Yeats knows that his pursuit of "faeries, dancing under the moon" situates him on the margins of acceptable discourse. The lyric writer embraces a poetics that is already culturally gendered: as Parker [in Literary Fat Ladies: Rhetoric, Gender, Property] suggests, "much of the history of lyric associates it with the female or the effeminate." Its characteristics of emotion, brevity, and intimacy can be negatively coded as hysteria, triviality, and embarrassing self-revelation. The lyric writer may exploit the feminine, but he is also contaminated by it.

"The Madness of King Goll" (1887), for example, depicts the renunciation of political authority and prowess in war for the metaphorically feminine domain of nature, poetry, and madness. Abandoning his defense of Ireland against the Viking invaders, Goll becomes a crazed wanderer in the woods, a celebrant of the nature goddess Orchil. Only his harp affords him relief: poetry justifies his madness and alienation from masculine pursuits. The poem ends disastrously, however, with the instrument broken and the poet still exiled from the male world of political action: "My singing fades, the strings are torn, / I must away by wood and sea." Yeats's identification with this sexual and poetic impasse is suggested by his father's portrait of him as the mad king holding the broken harp.

Goll's pattern is repeated by Fergus, who in the Taín is a figure of great potency, the lover of the insatiable Queen Maeve. Yeats's Fergus seeks to exchange the public responsibilities of manhood for "the dreaming wisdom" of the Druid.
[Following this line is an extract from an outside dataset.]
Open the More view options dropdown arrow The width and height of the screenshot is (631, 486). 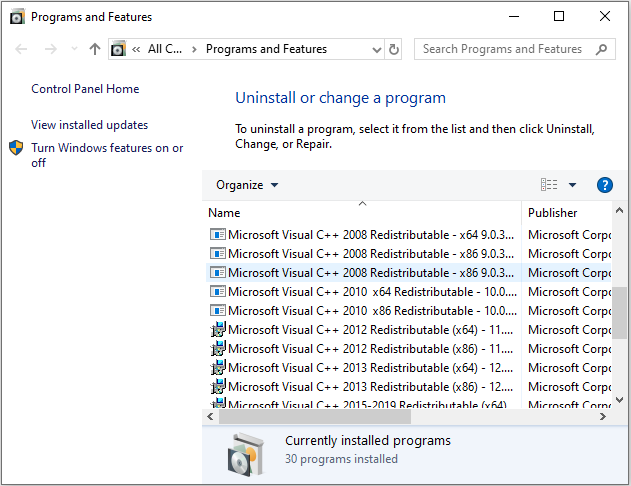tap(572, 185)
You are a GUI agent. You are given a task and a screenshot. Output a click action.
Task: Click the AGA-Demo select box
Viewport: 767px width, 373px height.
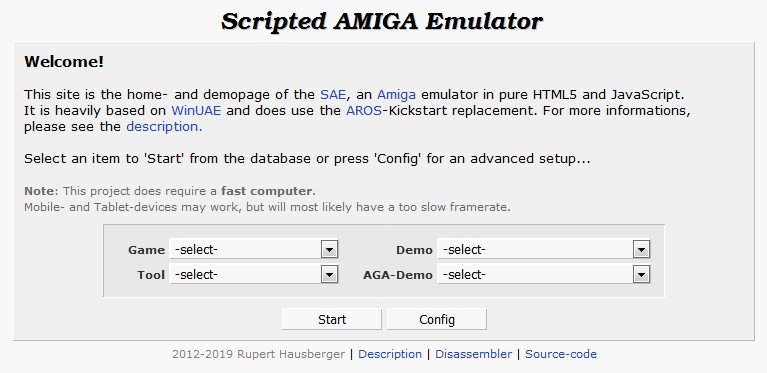pos(543,275)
The Druid warns of the loss of power and diminution of masculinity inherent in the choice of wisdom, dreams, and poetry:

Look on my thin grey hair and hollow cheeks
And on these hands that may not lift the sword,
This body trembling like a wind-blown reed.
No woman's loved me, no man sought my help.

Allen Grossman [in Poetic Knowledge in The Early Yeats: A Study of The Wind Among The Reeds] argues that in Yeats's early poetry the wind, symbol of vague desires and hopes, also represents the shifting and unstable libido. The image of the Druid's body "trembling like a wind-blown reed" suggests that, in choosing dreams, the Druid and Fergus open themselves to the sorrow of infinite and unsatisfied desire.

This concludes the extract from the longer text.